**RECORDS SHOWN:**
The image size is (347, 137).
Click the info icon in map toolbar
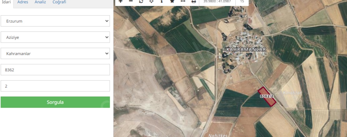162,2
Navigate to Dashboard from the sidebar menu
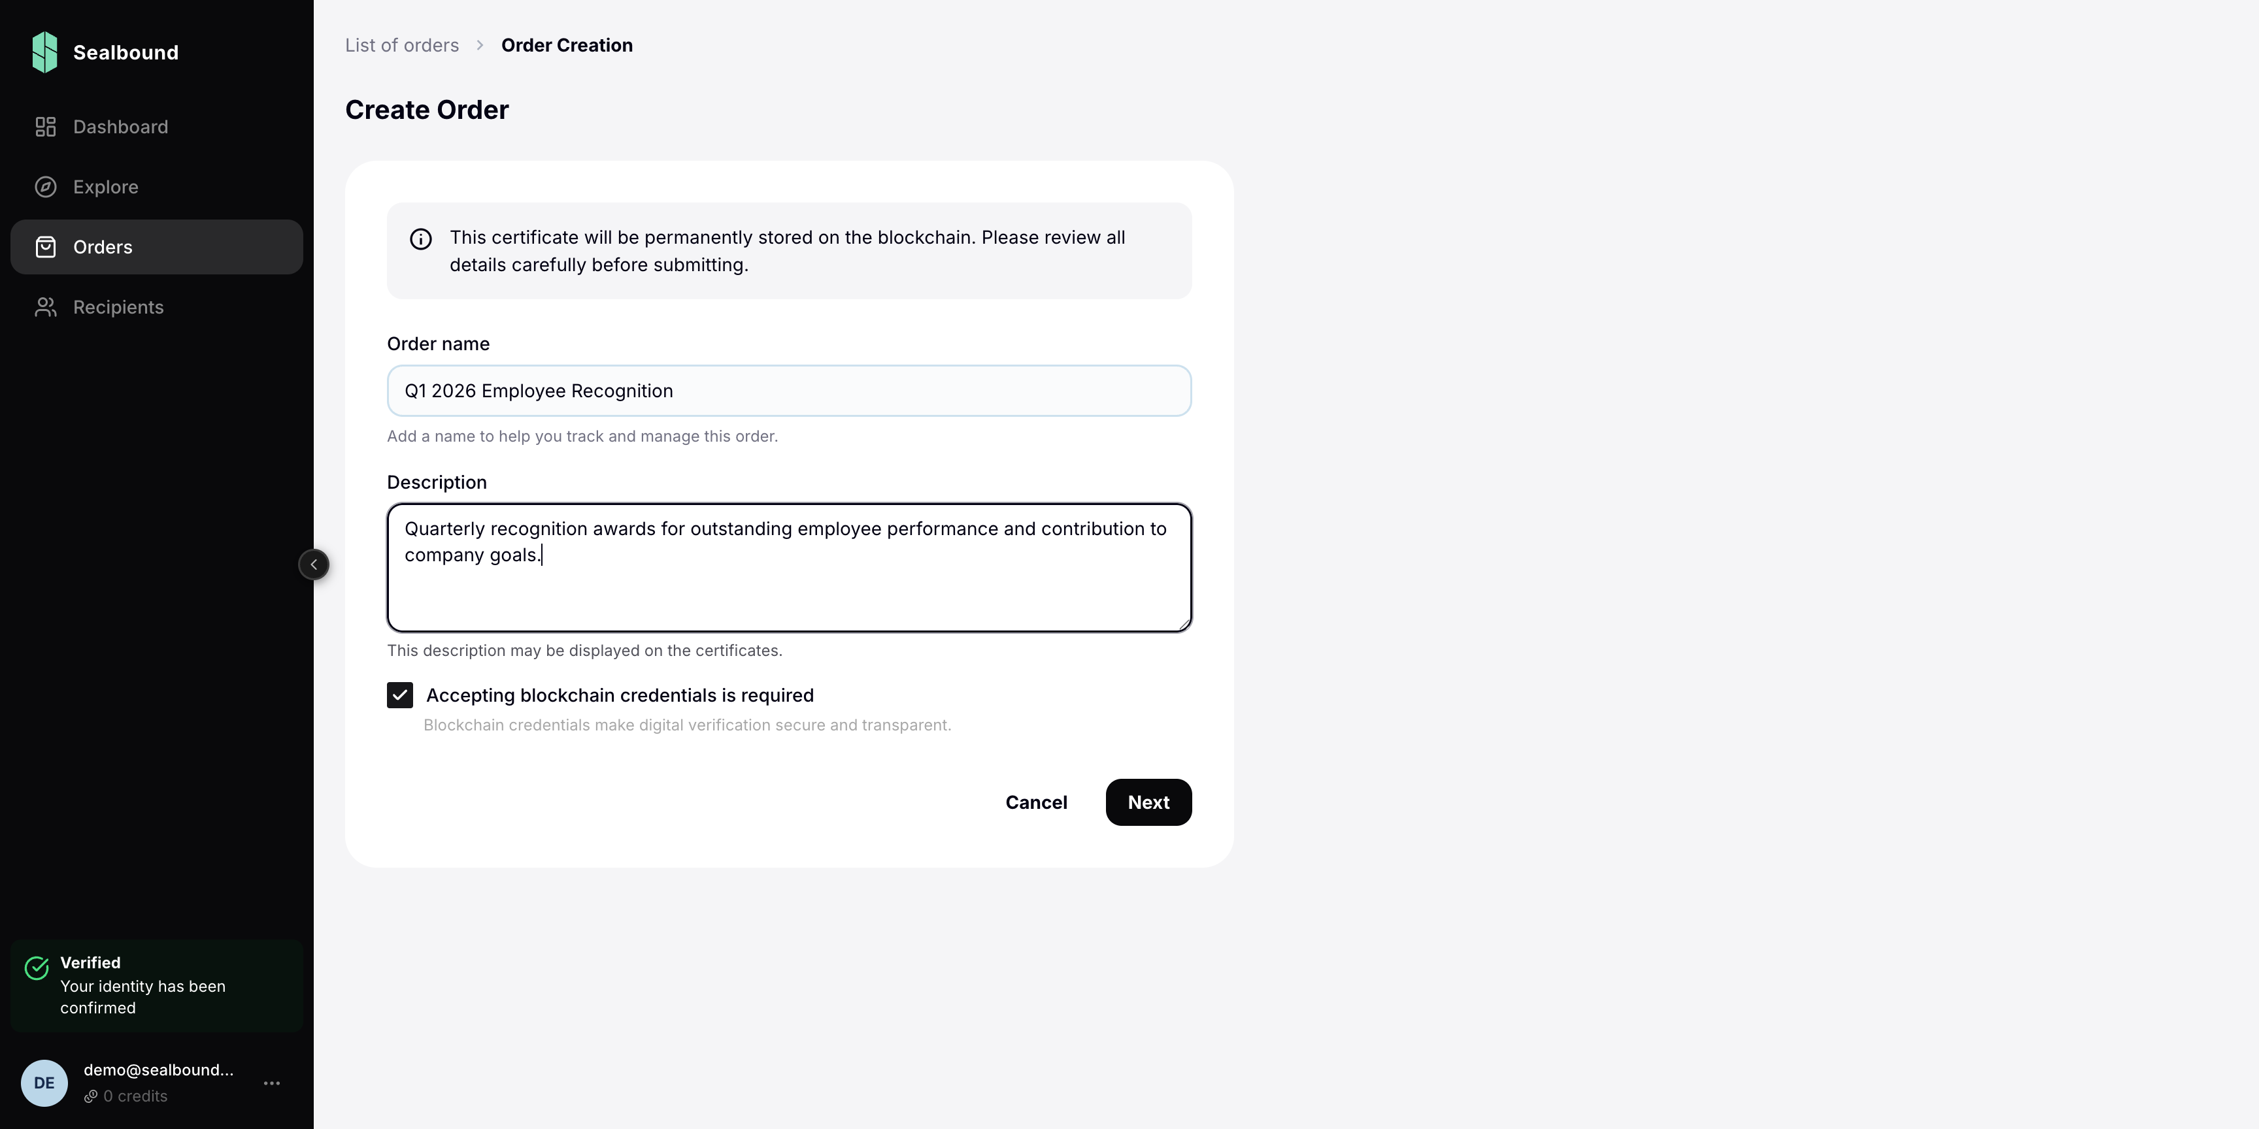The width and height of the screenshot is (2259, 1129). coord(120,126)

**WHAT NEEDS TO BE DONE:**
Leave the pictures out, and transcribe each of the records exactly.

**EXPECTED OUTPUT:**
The image size is (347, 137).
Click the info icon in map toolbar
162,2
Navigate to Dashboard from the sidebar menu
The width and height of the screenshot is (2259, 1129). coord(120,126)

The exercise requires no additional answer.